[EXCERPT]:
For hematoxylin and eosin staining and immunohistochemistry with anti-human Bcl-2 antibody, tissues were fixed in Bouin’s fixative for 3 hours and routinely processed for paraffin embedding and sectioning (5 μm). For immunostaining with anti-human Bcl-2 antibody, sections were treated with 0.3% hydrogen peroxide in PBS for 20 minutes and washed with PBS. Sections were then treated with 5% skimmed milk (Difco) in PBS, followed by incubation with anti-human Bcl-2 poly-clonal antibody (Pharmingen, 1:800 dilution) overnight at 4°C. Sections were washed 3 times with 0.02% Tween 20 in PBS and were treated with horseradish peroxidase complex conjugated to goat anti-rabbit IgG (Zymed, 1:500 dilution) for 30 minutes at room temperature, followed by 3 washings with 0.02% Tween 20 in PBS. Bound peroxidase was visualized with 0.01% hydrogen peroxide and 0.05% diaminobenzidine in PBS. Sections were counterstained with hematoxylin. Immunostain-ing with EE2 (Koshimizu et al., 1995) and BC7 (Koshimizu et al., 1993) was carried out as described.

[WHAT NEEDS TO BE DONE]:
Extract the full staining protocol word for word. Rely only on the text about the staining protocol; nothing else is needed.

[AVAILABLE DATA]:
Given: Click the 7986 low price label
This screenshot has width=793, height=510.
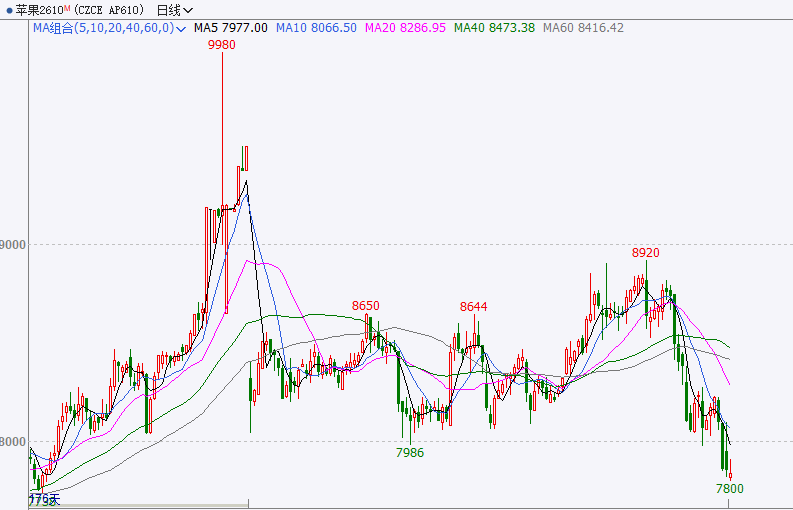Looking at the screenshot, I should click(x=410, y=453).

[ANSWER TO THIS EXERCISE]:
For hematoxylin and eosin staining and immunohistochemistry with anti-human Bcl-2 antibody, tissues were fixed in Bouin’s fixative for 3 hours and routinely processed for paraffin embedding and sectioning (5 μm). For immunostaining with anti-human Bcl-2 antibody, sections were treated with 0.3% hydrogen peroxide in PBS for 20 minutes and washed with PBS. Sections were then treated with 5% skimmed milk (Difco) in PBS, followed by incubation with anti-human Bcl-2 poly-clonal antibody (Pharmingen, 1:800 dilution) overnight at 4°C. Sections were washed 3 times with 0.02% Tween 20 in PBS and were treated with horseradish peroxidase complex conjugated to goat anti-rabbit IgG (Zymed, 1:500 dilution) for 30 minutes at room temperature, followed by 3 washings with 0.02% Tween 20 in PBS. Bound peroxidase was visualized with 0.01% hydrogen peroxide and 0.05% diaminobenzidine in PBS. Sections were counterstained with hematoxylin. Immunostain-ing with EE2 (Koshimizu et al., 1995) and BC7 (Koshimizu et al., 1993) was carried out as described.